Table 3 Stratified associations of association between the serum folate and blood eosinophils counts.
3.4 Utilizing the XGBoost algorithm model to discuss chosen variables’ relative significance
At the stage of model development and validation, we utilized the XGBoost model of machine learning to identify the relative significance of chosen variables correlated with blood eosinophil counts. Variables contained sex, age, race, educational status, marital status, poverty to income ratio, BMI, smoking status, intake of Vitamin A, intake of Vitamin B12, intake of Vitamin D, intake of folate, housing, hypertension history, diabetes history, blood creatinine, blood cotinine, and serum folate.

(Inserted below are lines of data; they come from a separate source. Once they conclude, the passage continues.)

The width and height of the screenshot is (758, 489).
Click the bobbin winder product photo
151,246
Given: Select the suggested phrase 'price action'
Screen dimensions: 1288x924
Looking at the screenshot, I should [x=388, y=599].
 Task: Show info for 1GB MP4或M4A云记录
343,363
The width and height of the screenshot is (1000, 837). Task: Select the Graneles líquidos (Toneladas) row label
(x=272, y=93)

Based on the results of each variable contribution by the XGBoost model, we observed that folate intake, Vitamin A intake, Vitamin B12 intake, BMI, blood basophil counts, blood creatinine, serum folate, Vitamin D intake, age and blood cotinine, were the ten most important variables in the blood eosinophil counts (Figure 2). Ultimately, serum folate, as the relatively important variable, was further applied to constructing smooth curve models to verify the reliability of regression analyses results in our study.

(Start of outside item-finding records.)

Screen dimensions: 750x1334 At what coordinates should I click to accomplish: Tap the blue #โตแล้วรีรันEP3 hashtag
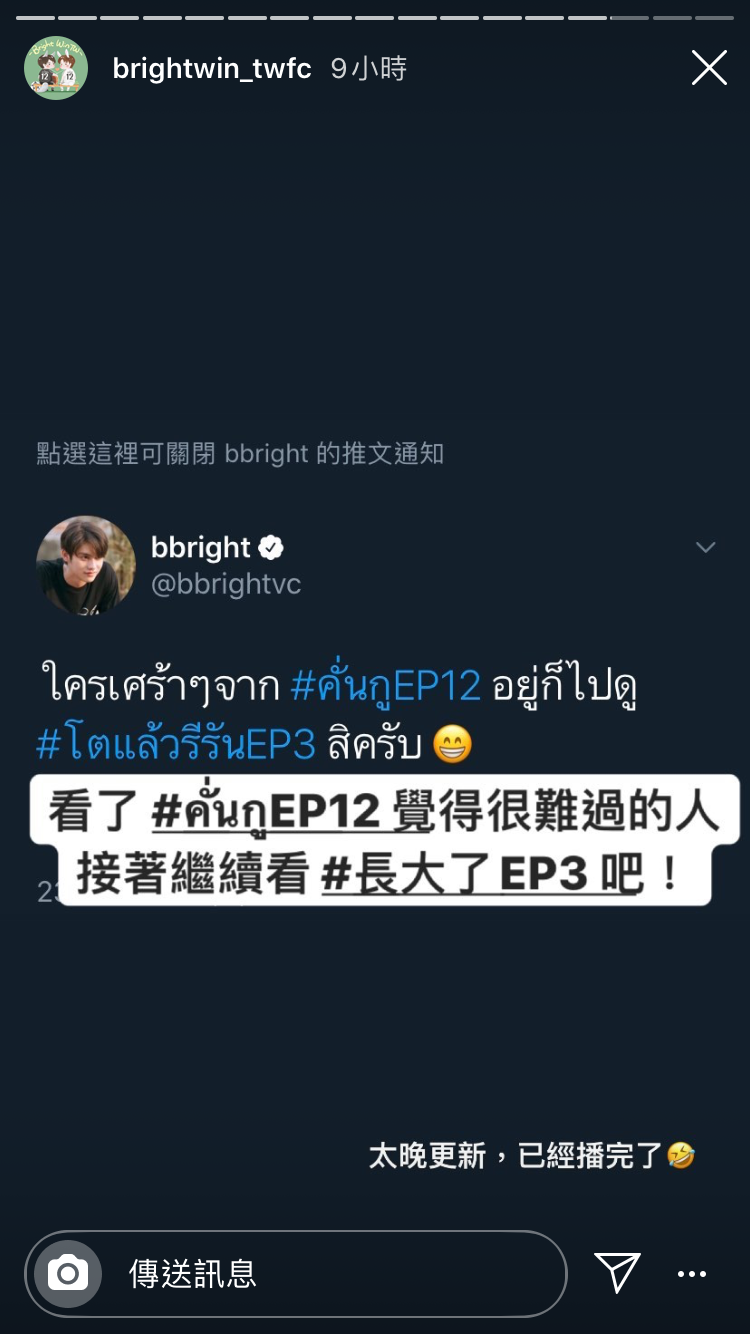(176, 744)
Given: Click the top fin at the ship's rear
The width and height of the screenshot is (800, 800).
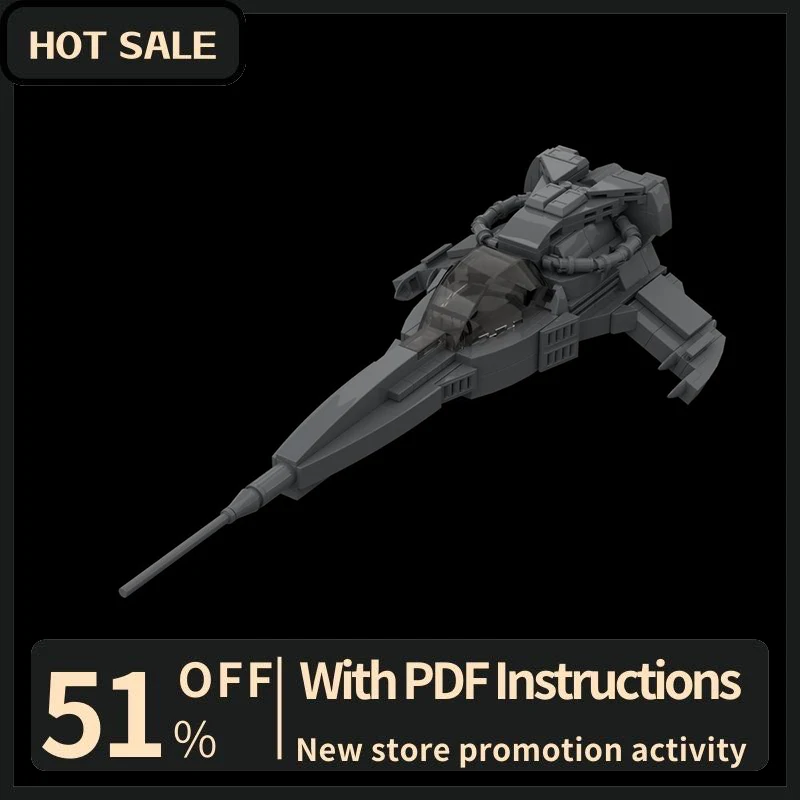Looking at the screenshot, I should tap(556, 166).
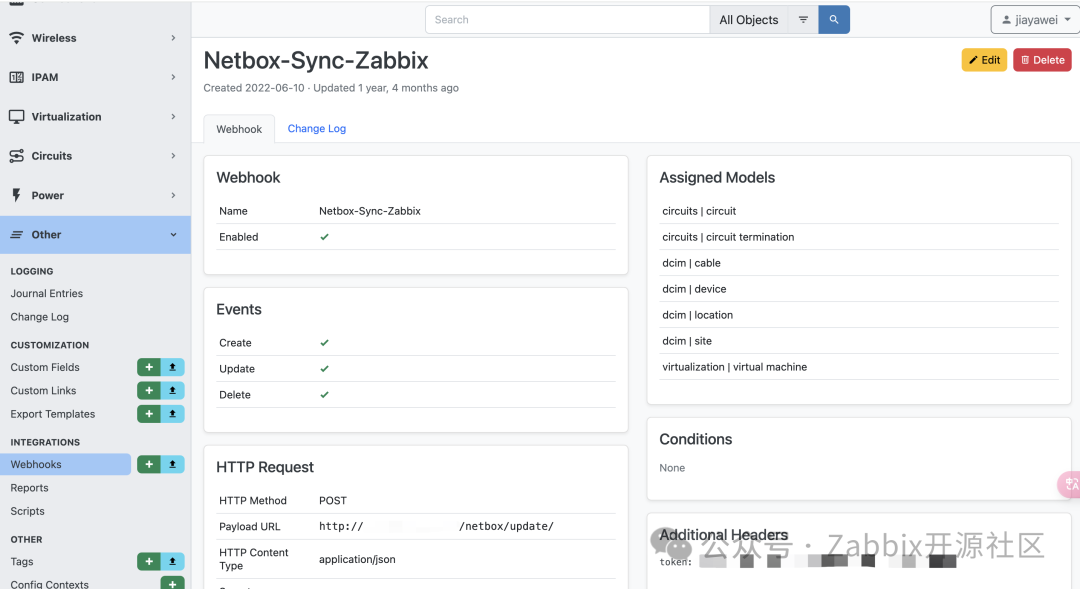Click the import icon beside Export Templates
This screenshot has width=1080, height=589.
[x=173, y=414]
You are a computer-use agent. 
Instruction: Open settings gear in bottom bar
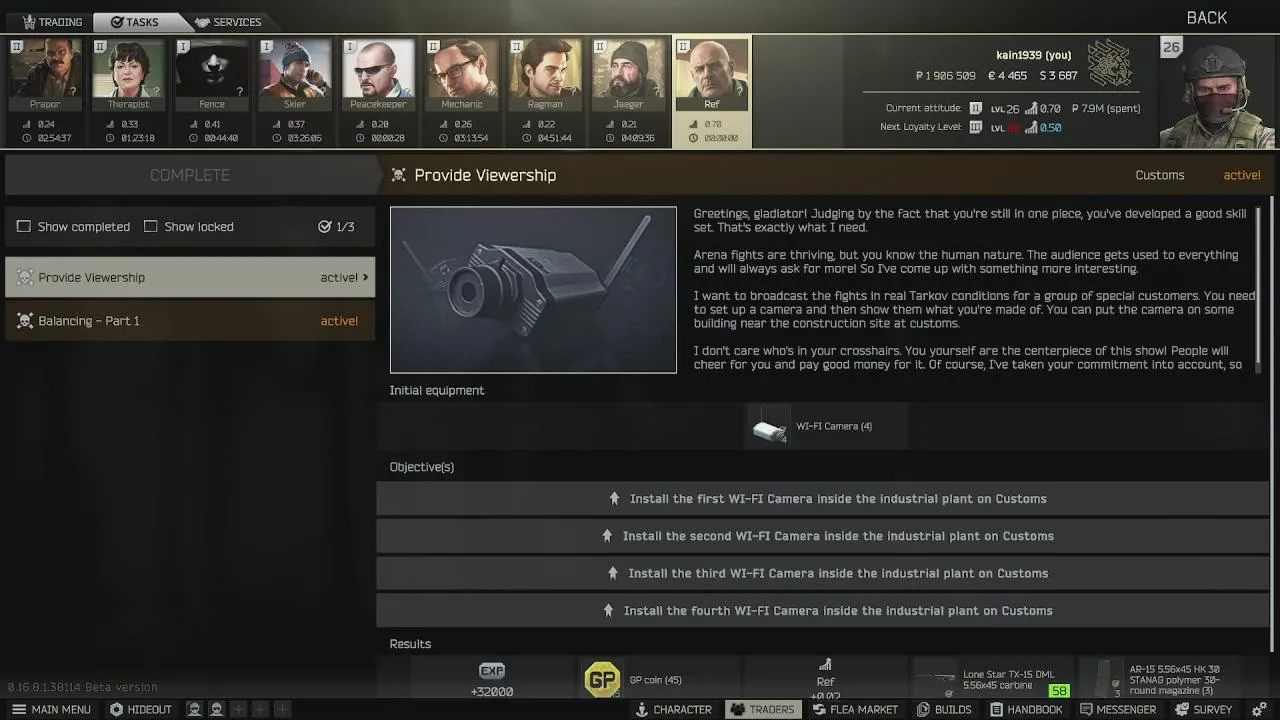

Figure 2 XGBoost model elucidates the relative significance of each variable on blood eosinophil counts and the corresponding variable significance score. The X-axis is the significance score, the relative number of a variable used to distribute the data; the Y-axis is the selected variables. PIR, poverty to income ratio; BAS, blood basophil counts; Vit, Vitamin.
3.5 Exploring dose-response relationships of serum folate levels with blood eosinophil counts by the generalized linear model
The GAM is greatly sensitive to identification of linear or nonlinear correlation. To verify the reliability of regression analyses results, we utilized GAM to discuss the linear or nonlinear correlation of the serum folate and blood eosinophil counts. Based on model 3 (Figure 3), we constructed a smooth fit curve to reflect the probable correlation. We observed the linear relationship between serum folate concentrations with blood eosinophil counts in asthmatic adults after adjusting all variables except for serum folate. All the above results indicated that serum folic acid levels were linearly and inversely associated with blood eosinophil counts.

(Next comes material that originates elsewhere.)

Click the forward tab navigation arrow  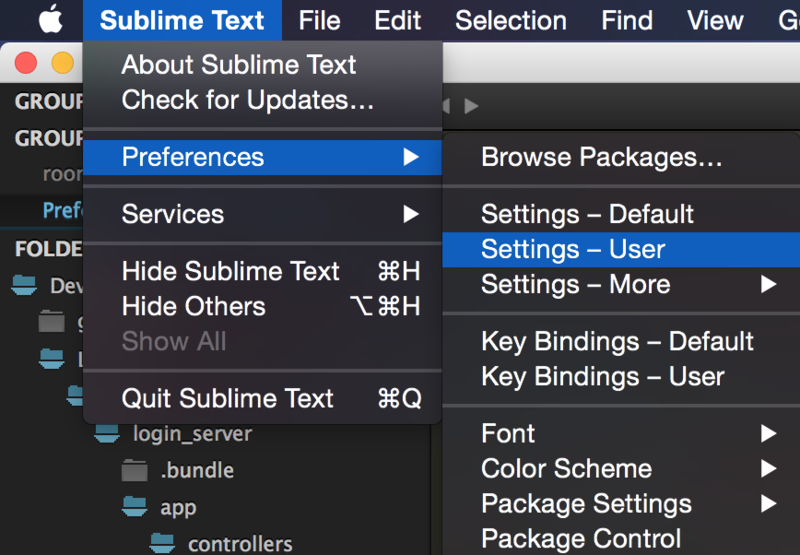click(x=471, y=105)
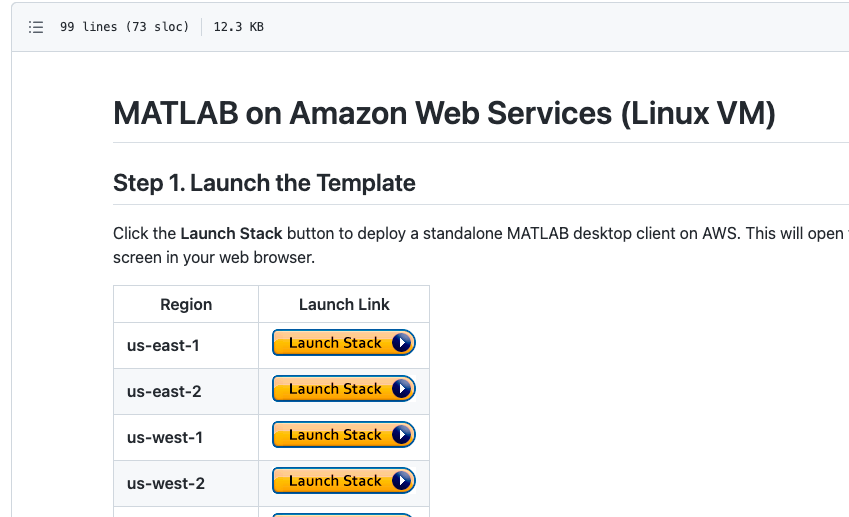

Figure 3 Dose-response relationships of serum folate levels with blood eosinophil counts. The solid red line represents the smooth fitting curve between serum folate levels with blood eosinophil counts, and the blue dotted line represents the 95% CIs of the fitting.
4 Discussion
The prevalence of atopy has risen over recent decades, possibly because of changes in lifestyle and environmental factors. Recently, it was suggested that changes in the intake of certain nutrients might partly explain the asthma epidemic worldwide (29–31). Folic acid, a special nutritional component that has attracted much attention recently, is necessary for protein and DNA protein methylation, and for nucleotide synthesis (24). Folate could result in asthma risk by affecting DNA methylation and, further, genetic expression (23, 32). However, at present, there are few studies on the relationship between folate status with asthma severity or progression in asthmatic individuals. Thus, in our study, we used a largely representative sample of individuals who took part in the 2011-2018 of NHANES to explore the correlation of serum folate concentrations and blood eosinophil counts among asthmatic individuals.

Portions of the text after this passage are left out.